The state of emergency for New Jersey will go into effect at 8 p.m. Tuesday.

In a press conference at the State Police operations center in West Trenton, Murphy asked residents to exercise “common sense” in dealing with the impending storm.

The National Weather Service envisions the most snow to fall away from the Jersey Shore, where the current forecast calls for 3-4″ of wet, heavy accumulations in interior Monmouth County and lesser amounts to the south and along the coast. Areas to the north and west of I-95 are likely to see the most snow accumulations.

Although gusty winds and tidal flooding are also in the forecast, forecasters anticipate lesser impacts than last week’s storm. Read the National Weather Service’s briefing here to learn more.

The state of emergency declaration authorizes the state to activate and coordinate the preparation, response and recovery efforts for the storm with all county and municipal emergency operations and governmental agencies.

Here are some answers to commonly asked questions about a State of Emergency.

Can I drive?

From NJOEM: “The Governor’s declaration does not normally restrict citizen movements or activities. The State may limit access to affected areas due to concerns for public safety but will notify the public of these restrictions. If it is necessary to impose vehicular or personal movement restrictions, the New Jersey Office of Emergency Management will alert the public using all available means, including, but not limited to: the Emergency Alert System, urgent press releases, DOT highway signs, law enforcement teletypes, etc. Every effort will be made by NJOEM to facilitate safe passage for utility, health care and emergency services workers whose presence is necessary for public safety or in response to the Emergency.”

How long will it last?

From NJOEM: “The Governor will rescind the State of Emergency when it is no longer needed to provide necessary support to localities or until the threat of impending danger from the event has passed.”

Does it bar commerce?

From NJOEM: “The Governor’s declaration does not address restrictions on the sale or provision of goods or services. However, your locality may enact restrictions under their local emergency declaration.

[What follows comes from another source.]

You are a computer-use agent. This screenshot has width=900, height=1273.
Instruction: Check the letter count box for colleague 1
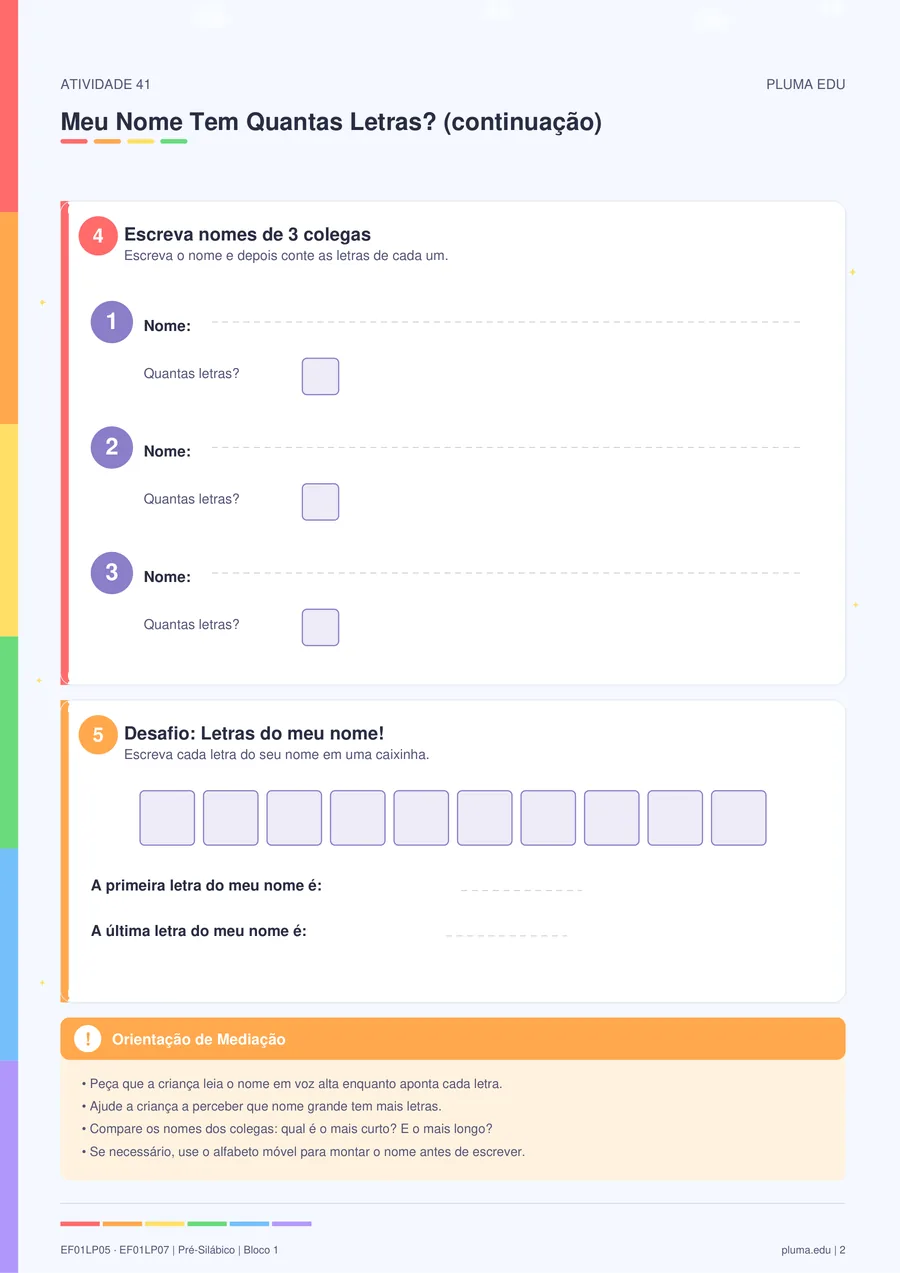pyautogui.click(x=321, y=376)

We recommend that you contact your local government for any specific information.”

Does my employer still have to pay me?

From NJOEM: “The Governor’s declaration does not mandate administrative policies for individual businesses or address workplace situations in which employees are unable to travel. Businesses must address hours of operation and compensation on an individual basis. Once a federal disaster is declared, employees unable to work may be eligible for unemployment assistance.”